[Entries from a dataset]
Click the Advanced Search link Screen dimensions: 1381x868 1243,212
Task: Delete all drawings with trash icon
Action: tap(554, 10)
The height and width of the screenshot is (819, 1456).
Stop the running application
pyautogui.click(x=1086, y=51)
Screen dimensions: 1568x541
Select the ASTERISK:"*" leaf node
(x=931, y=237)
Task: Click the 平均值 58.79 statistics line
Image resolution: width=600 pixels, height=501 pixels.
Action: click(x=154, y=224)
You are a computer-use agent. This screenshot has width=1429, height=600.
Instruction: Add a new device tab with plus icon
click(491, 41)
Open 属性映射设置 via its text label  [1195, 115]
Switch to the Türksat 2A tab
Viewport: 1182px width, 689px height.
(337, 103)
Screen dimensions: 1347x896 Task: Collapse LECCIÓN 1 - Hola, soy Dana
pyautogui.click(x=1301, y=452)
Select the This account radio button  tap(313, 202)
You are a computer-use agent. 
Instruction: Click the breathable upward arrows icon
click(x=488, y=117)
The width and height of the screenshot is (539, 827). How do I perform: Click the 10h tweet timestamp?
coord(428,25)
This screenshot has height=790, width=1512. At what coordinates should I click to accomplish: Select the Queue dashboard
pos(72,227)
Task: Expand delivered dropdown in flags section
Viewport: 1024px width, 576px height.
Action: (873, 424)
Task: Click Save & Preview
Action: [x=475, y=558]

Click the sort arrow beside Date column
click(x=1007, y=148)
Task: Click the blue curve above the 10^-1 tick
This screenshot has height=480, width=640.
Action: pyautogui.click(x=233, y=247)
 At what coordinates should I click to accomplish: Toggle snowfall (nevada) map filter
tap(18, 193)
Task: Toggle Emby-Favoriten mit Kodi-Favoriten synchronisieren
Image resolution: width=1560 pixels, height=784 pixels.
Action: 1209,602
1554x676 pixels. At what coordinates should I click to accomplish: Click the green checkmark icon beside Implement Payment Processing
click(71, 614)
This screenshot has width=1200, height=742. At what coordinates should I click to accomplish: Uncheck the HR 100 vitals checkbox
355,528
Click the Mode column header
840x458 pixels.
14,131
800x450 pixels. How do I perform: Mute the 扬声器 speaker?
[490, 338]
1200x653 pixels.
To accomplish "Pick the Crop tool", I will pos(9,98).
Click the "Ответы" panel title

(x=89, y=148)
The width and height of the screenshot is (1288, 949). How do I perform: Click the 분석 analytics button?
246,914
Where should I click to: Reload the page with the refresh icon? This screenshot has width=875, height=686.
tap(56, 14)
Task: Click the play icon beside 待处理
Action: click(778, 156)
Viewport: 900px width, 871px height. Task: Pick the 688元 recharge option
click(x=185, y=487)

:: Work instructions ::
Reproduce every line of the data above without any changes.

:: Exercise output ::
Click the Advanced Search link Screen dimensions: 1381x868 1243,212
Task: Delete all drawings with trash icon
Action: tap(554, 10)
The height and width of the screenshot is (819, 1456).
Stop the running application
pyautogui.click(x=1086, y=51)
Screen dimensions: 1568x541
Select the ASTERISK:"*" leaf node
(x=931, y=237)
Task: Click the 平均值 58.79 statistics line
Image resolution: width=600 pixels, height=501 pixels.
Action: click(x=154, y=224)
You are a computer-use agent. This screenshot has width=1429, height=600.
Instruction: Add a new device tab with plus icon
click(491, 41)
Open 属性映射设置 via its text label  [1195, 115]
Switch to the Türksat 2A tab
Viewport: 1182px width, 689px height.
(337, 103)
Screen dimensions: 1347x896 Task: Collapse LECCIÓN 1 - Hola, soy Dana
pyautogui.click(x=1301, y=452)
Select the This account radio button  tap(313, 202)
You are a computer-use agent. 
Instruction: Click the breathable upward arrows icon
click(x=488, y=117)
The width and height of the screenshot is (539, 827). How do I perform: Click the 10h tweet timestamp?
coord(428,25)
This screenshot has height=790, width=1512. At what coordinates should I click to accomplish: Select the Queue dashboard
pos(72,227)
Task: Expand delivered dropdown in flags section
Viewport: 1024px width, 576px height.
Action: (873, 424)
Task: Click Save & Preview
Action: [x=475, y=558]

Click the sort arrow beside Date column
click(x=1007, y=148)
Task: Click the blue curve above the 10^-1 tick
This screenshot has height=480, width=640.
Action: pyautogui.click(x=233, y=247)
 At what coordinates should I click to accomplish: Toggle snowfall (nevada) map filter
tap(18, 193)
Task: Toggle Emby-Favoriten mit Kodi-Favoriten synchronisieren
Image resolution: width=1560 pixels, height=784 pixels.
Action: 1209,602
1554x676 pixels. At what coordinates should I click to accomplish: Click the green checkmark icon beside Implement Payment Processing
click(71, 614)
This screenshot has width=1200, height=742. At what coordinates should I click to accomplish: Uncheck the HR 100 vitals checkbox
355,528
Click the Mode column header
840x458 pixels.
14,131
800x450 pixels. How do I perform: Mute the 扬声器 speaker?
[490, 338]
1200x653 pixels.
To accomplish "Pick the Crop tool", I will pos(9,98).
Click the "Ответы" panel title

(x=89, y=148)
The width and height of the screenshot is (1288, 949). How do I perform: Click the 분석 analytics button?
246,914
Where should I click to: Reload the page with the refresh icon? This screenshot has width=875, height=686.
tap(56, 14)
Task: Click the play icon beside 待处理
Action: click(778, 156)
Viewport: 900px width, 871px height. Task: Pick the 688元 recharge option
click(x=185, y=487)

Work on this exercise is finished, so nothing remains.